There's one specific issue that some investors have singled out as being of great importance, as it's perhaps the biggest red flag that it's possible for a cryptocurrency to have. At the same time, it's clear that the coin probably couldn't deliver value to investors at all if the feature in question didn't exist. Let's unpack what investors are concerned about, and determine whether it's actually a big problem or not.

Supply consolidation is a sharp double-edged sword

One of the dreams of the early cryptocurrency community, specifically Bitcoin, was to create forms of money that were not beholden to the same rules as fiat currencies. By ensuring that the supply of cryptocurrencies wasn't concentrated too much in any individual's hands, and by implementing protocols that required mining by a diverse set of different users, the idea was that much-feared tomfoolery like excessive money printing and extreme monetary inflation could be largely avoided. No one player would control enough of a blockchain's mining power to unilaterally make changes to the protocol or create more coins.

Many investors appreciated those ideals and invested accordingly. However, the cryptocurrency sector has grown a lot since then, and the countercultural milieu of the early days has fallen by the wayside as more practical concerns like creating utility for holders have taken over.

Enter XRP, a coin that's issued by Ripple, the private company that created and operates the network. According to the company's leaders, in 2017 roughly 55 billion XRP were locked in escrow, and they're being unlocked at a rate of 1 billion XRP monthly. If it doesn't sell or use all of the XRP, it gets locked back into escrow.

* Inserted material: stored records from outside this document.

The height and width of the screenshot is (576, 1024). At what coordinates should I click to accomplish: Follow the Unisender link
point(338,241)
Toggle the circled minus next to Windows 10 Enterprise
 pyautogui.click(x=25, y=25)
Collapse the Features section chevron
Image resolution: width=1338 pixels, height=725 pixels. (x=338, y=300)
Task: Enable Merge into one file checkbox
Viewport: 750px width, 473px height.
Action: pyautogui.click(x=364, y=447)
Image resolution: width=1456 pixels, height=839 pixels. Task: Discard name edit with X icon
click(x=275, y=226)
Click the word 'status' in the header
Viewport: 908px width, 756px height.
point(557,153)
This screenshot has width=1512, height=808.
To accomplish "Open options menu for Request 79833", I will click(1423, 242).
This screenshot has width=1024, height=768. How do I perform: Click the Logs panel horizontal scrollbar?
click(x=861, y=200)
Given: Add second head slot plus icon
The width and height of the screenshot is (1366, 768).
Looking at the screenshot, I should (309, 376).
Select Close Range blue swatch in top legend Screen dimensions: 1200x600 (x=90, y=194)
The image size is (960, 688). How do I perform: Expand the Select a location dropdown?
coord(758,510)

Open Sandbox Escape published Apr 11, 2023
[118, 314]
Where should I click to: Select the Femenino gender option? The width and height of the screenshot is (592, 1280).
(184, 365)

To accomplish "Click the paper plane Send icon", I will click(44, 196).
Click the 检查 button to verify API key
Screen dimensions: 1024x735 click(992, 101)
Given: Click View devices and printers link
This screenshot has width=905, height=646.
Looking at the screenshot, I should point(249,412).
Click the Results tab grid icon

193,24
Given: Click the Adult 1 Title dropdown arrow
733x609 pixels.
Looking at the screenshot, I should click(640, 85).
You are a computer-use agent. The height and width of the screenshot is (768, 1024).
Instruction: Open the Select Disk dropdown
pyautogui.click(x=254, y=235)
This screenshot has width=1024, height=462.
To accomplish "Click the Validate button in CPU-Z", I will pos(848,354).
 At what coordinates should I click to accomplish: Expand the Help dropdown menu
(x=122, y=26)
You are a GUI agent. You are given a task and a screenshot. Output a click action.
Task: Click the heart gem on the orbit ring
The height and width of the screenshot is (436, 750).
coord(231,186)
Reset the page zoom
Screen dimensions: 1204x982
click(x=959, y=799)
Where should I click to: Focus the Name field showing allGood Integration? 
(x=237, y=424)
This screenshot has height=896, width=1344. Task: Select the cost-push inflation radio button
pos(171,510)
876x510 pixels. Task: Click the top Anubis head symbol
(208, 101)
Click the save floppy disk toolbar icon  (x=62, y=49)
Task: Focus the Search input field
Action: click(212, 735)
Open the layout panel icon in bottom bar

At one point, Ripple held approximately 60% of the coin's total supply, equivalent to around 60 billion XRP. As of the end of the fourth quarter of 2024, it held more than 4.4 billion XRP outright, with 38.9 billion XRP still in escrow. There are approximately 57.9 billion XRP in circulating supply right now.

The severe concentration of XRP's supply has led many investors to rightly claim that it is in no way a decentralized form of money. Ripple holds the majority of the supply, and directs the development of new features for the chain that XRP is hosted on. Investors do not have the opportunity to buy out Ripple's share unless the business decides to liquidate some of its holdings, nor is it probable that the network's validators will ever be out of its purview.

For the original set of cryptocurrency investors from the halcyon days, all those elements are major red flags that are dealbreakers. But for most investors today, there's not much of a problem at all. Here's why.

Don't overthink this one

For XRP to gain in value, financial institutions like banks need to use it. They have an incentive to use it because it cuts their costs to transact with other financial institutions internationally, which would usually incur steep transfer fees and currency exchange fees. When they use XRP instead, they pay far less, and the small amount they do pay ends up reinvested in maintaining and upgrading the network. The more they use it, the more fees they deliver.

That essential value-generating mechanism is not in any way compromised by Ripple holding a large portion of XRP's supply outright and even more in escrow. If anything, it ensures that they will retain stewardship of the chain, which so far they have developed admirably, onboarding many new users, and delivering good returns to investors along the way.

If XRP were fully decentralized, those technology development and chain management strategies would need to be the product of consensus among many different actors, some of whom might be in competition. The pace of its deployment would almost certainly be far slower. Plus, conservative institutions like banks tend to be run by conservative management teams, which prefer to interact with other management teams that are broadly legible to them. For example, imagine a scrappy coalition of cryptocurrency developers trying to pitch their coin to a senior banker, and then remember that they probably wouldn't even be able to get into the right room in the first place.

Therefore, XRP being under Ripple's stewardship is a key part of its appeal, as it's a prerequisite for the coin getting into the hands of the users who are apt to generate the most trading volume -- and, thus, the most fees. So, I don't see it as a red flag at all that XRP's supply is highly centralized, even if it means that there is a tiny risk of Ripple's management taking the development of the chain in a direction that isn't perfect. It's still worth buying and holding.